# Battery De-sulphation - Any experience good or bad



## Ken38 (Mar 24, 2009)

Has anyone used a de-sulphation device or charger to restore a knackered battery?

I think my vehicle battery may be suffering with this due to my stupidity and neglect.

The chargers incorporating it are very expensive and a stand alone conditioner is about £60.


----------



## kandsservices (Sep 5, 2010)

I have a cetk charger which does both £78.95 item number 110489309956 on ebay and free p&p.
I know they work as im always leaving batteries flat in the back of the van i also use it on customers to revive there batteries after being in storage for a few months where they get left over winter.


----------



## Ken38 (Mar 24, 2009)

I have visions of you using it on customers! I think there are other ways of recharging pace makers!   8O  

Saludos


----------



## kandsservices (Sep 5, 2010)

:lol: :lol: :lol:


----------



## C7KEN (May 27, 2005)

Buy some epsom salts. put in distilled boiling water to dissolve, one small cup salts to one litre water. If the fluid level is high remove some acid with a hydrometer or similar so just covering the plates. When epsoms are cool add about 5 spoon fulls to each cell, . Put caps back on gently shake the battery, then charge at low amps for 24 hours. Next day discharge the batts to about 12,2 v then recharge with the van's charger. All sorted unless the batt has a major cell problem. I just did all my 3 leisures last week because I thought they were getting tired. Now back like new. This is assuming that the battery is not sealed. Using a pulse charger and a sterling B2B charger did not keep my batts from getting sulphated


----------



## Andysam (May 10, 2005)

Another vote for CTEK. Really surprised the Sterling didn't work, after all this is how it works- by "overcharging" each time and de-sulphating.

Ken, kudos on the epsom salts :!: personally I'll give that a miss 8O


----------



## CliveMott (Mar 10, 2008)

You would be better advised to replace the batteries and look after them. Once seriously sulphated the battery is on its last legs.

C.


----------



## Ken38 (Mar 24, 2009)

CliveMott said:


> You would be better advised to replace the batteries and look after them. Once seriously sulphated the battery is on its last legs.
> 
> C.


That's what I am trying to learn how to do! I left the van for about 5 weeks with a drain of 40mA. The battery was new and fully charged.
It went flat. It should have lost 34AH about a third of its charge.

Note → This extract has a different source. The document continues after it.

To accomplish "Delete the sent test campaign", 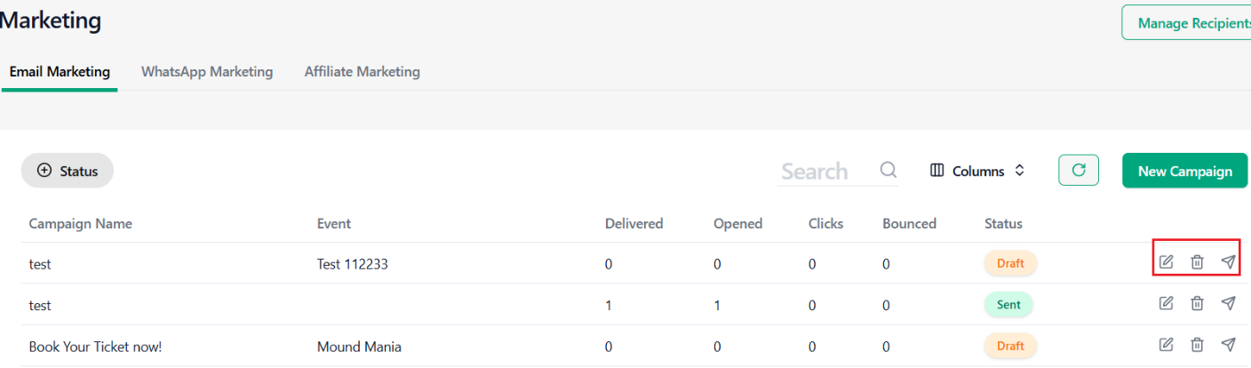I will pyautogui.click(x=1198, y=303).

I charged it up and left it for 2 weeks with a small solar panel connected and it went flat again.

I am now trying to learn what went wrong.

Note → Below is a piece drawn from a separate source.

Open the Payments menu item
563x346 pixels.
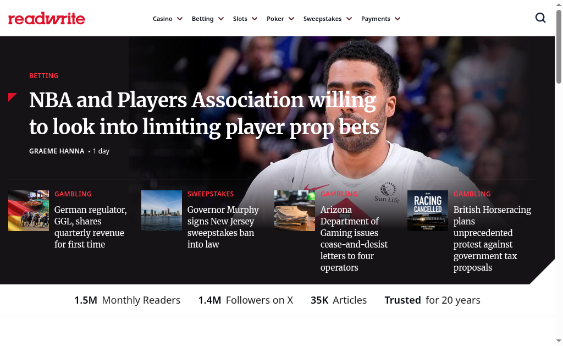pyautogui.click(x=376, y=19)
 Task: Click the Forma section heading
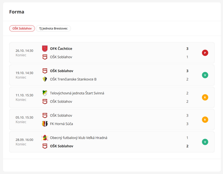coord(17,12)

There are many ways to fix the problem but first I will experiment a bit. It's winter and I am not going anywhere without ski's on my feet.

So I may try de-sulphation and learn a bit more about battery care.


----------



## CliveMott (Mar 10, 2008)

Batteries also have internal self leakage which you cannot measure externally with a meter. These increase with age. Providing the van is parked outside the best plan is a large solar panel and regulator, then it will more than keep up with standing losses + alarm etc during winter.
C.


----------



## Ken38 (Mar 24, 2009)

Yes Clive I must get a solar panel fitted. At the moment I can't see where to neatly run cables and hate the idea of drilling the cable entry!
Also though I am really curious about whether de-sulphation works or not. So do I spend another £80 finding out? I have half the experimental cost already spent, one duff nearly new battery!

Saludos


----------



## C7KEN (May 27, 2005)

If yoiu have what you call a duff nearly new battery, before you bin it try the Epsom salts treatment do it exactly as I said. You have nothing to lose and maybe if you dont have completely knackerd cells plenty to gain. Sulphation is not hard unless its been there for a long time the salts "magnesium sulfate" will help to dissolve it. Hopefully you will see a difference and the battery will hold at 12.6v and with all cells showing the same on a hydrometer then perhaps you would be good enough to post the results on here. Some of my cells read different from others after time (nearly two years) and that's why I will give them a bath in Epsom salts


----------